> _Text_:
Anyway, I’ve twisted the leaves from the stems of the plants, making sure to carefully twist at the base. If incorrectly twisted, the leaf cutting will probably rot and die instead of growing roots. Like this little guy is starting to do (*sad face emoji*).
Once separated from the stem, I let the cuttings dry on a tray or sheet of paper so that they callus at the end. I lost a beautiful aloe that I had inherited from a friend’s vintage store because I didn’t believe the aloe needed to callus. If you place the fresh leaf cuttings on soil, they will rot because they’re too moist.
Once callused, I sometimes dip the cuttings into rooting powder but I haven’t seen a difference in doing so. Half of my current leaf cuttings have rooting powder and the other half do not. Let’s see what happens.
Referring back to the experimental propagating process, I’ve created mini greenhouses to see if the warm, moist air will help the cuttings grow faster. I’ve placed the leaf cuttings on a mixture of cacti/succulent soil and normal indoor plant soil.
Theses include different types of succulents, such as a gollum jade, zebra plant (haworthia fasciata), panda plant (kalanchoe tomentosa), a variegated aloe, and one giant cutting of a little warty gasteria.
Some of these guys have been dormant since January but they haven’t shrivelled and die, so I still have hope that they will grow roots. The echeveria (second from the left) just started growing roots in two weeks. Promising.
But the little warty gasteria in my hand has been an ordeal. I plucked it in January. It was dormant. Then it started to grow roots, then stopped, then started to grow again when I put it in the mini greenhouse and now has appeared to stop again.
This little hen-and-chick is the teacher’s pet because it’s sprouting new leaves. Good lil fella – A+ in my books.
I spray the leaf cuttings every few days. You can see in the white container that there are few that have died, probably from too much moisture (you can tell the leaf is too moist because it’s rotten and will almost burst like a water balloon when you squeeze it). Although this is indoors, I think the weather influences their growth so I have to be more aware of when it’s sunny or overcast. I’ve recently indulged in bad behaviour by spraying the plants in the morning before sunrise because that’s how early my morning boxing classes are. Clearly, watering plants in the morning during winter is not a good idea because the lack of sun traps moisture.
Additionally, there’s no waste in leaf propagation: you can keep the stems for the plants that you pluck, because they will grow back leaves. It’s a win-win situation, so thank you Mother Nature.
So, in summary, my succulent propagation involves the following steps: twist leaves, allow to callus, place on top of proper soil mixture, put in greenhouse during winter, and sing them lullabies to enable growth (before switching to punching the life out of my partner and/or boxing bag. I strive for balance, duh).

> _Directives_:
a - Shorten the paragraph in the succulent propagation text that begins "I spray the leaf cuttings every few days," keeping its main facts.
b - Please set down the succulent propagation text word for word, starting with "Anyway, I’ve twisted" and going on through "they’re too moist.".
The material that follows has no role in this.

> _Dataset content_:
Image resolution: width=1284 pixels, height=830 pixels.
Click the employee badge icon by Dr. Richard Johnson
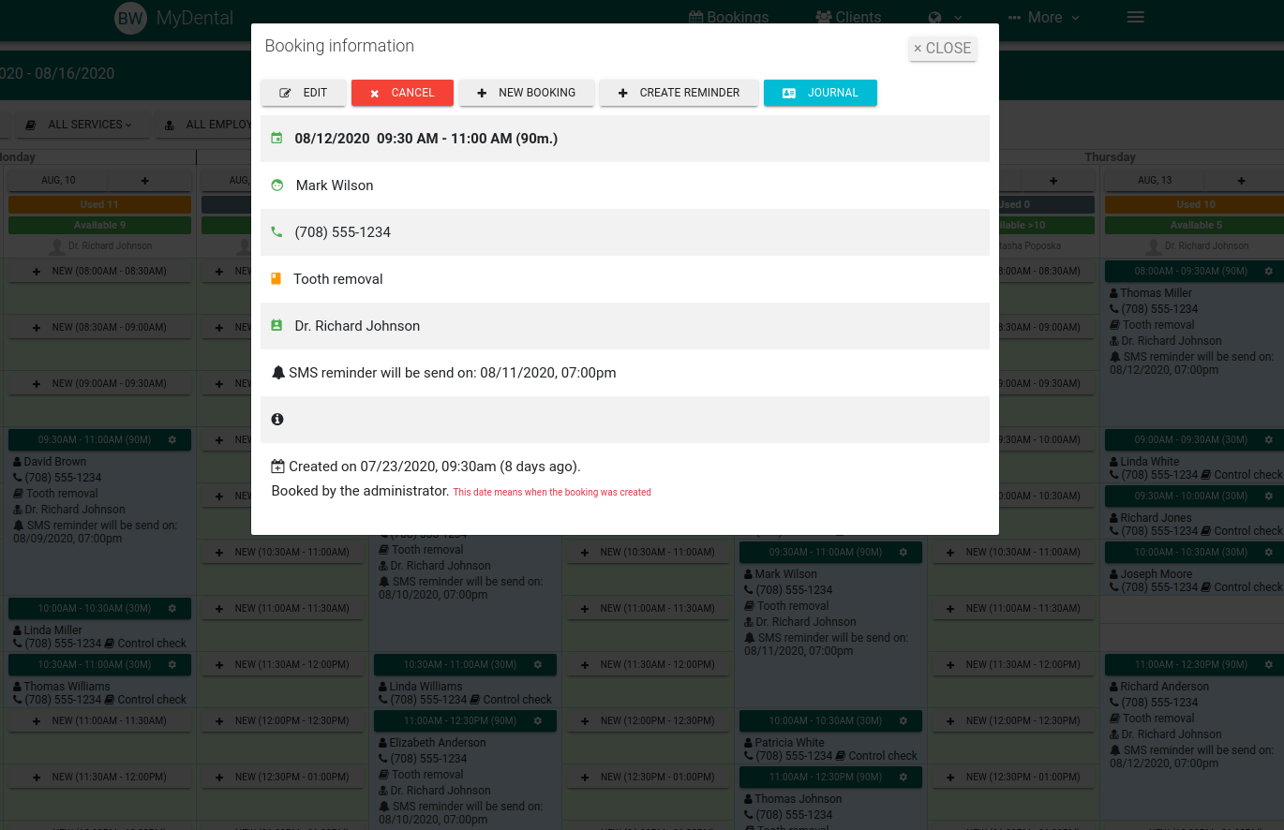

> _Solved tasks_:
a - The leaf cuttings are sprayed every few days. A few in the white container have died, probably from too much moisture. A leaf that is too moist is rotten and nearly bursts like a water balloon when squeezed. Even indoors, the weather seems to affect growth, so it matters whether it is sunny or overcast. The writer has lately been spraying before sunrise because of early morning boxing classes, which is a bad idea in winter because the lack of sun traps moisture.

b -
Anyway, I’ve twisted the leaves from the stems of the plants, making sure to carefully twist at the base. If incorrectly twisted, the leaf cutting will probably rot and die instead of growing roots. Like this little guy is starting to do (*sad face emoji*).
Once separated from the stem, I let the cuttings dry on a tray or sheet of paper so that they callus at the end. I lost a beautiful aloe that I had inherited from a friend’s vintage store because I didn’t believe the aloe needed to callus. If you place the fresh leaf cuttings on soil, they will rot because they’re too moist.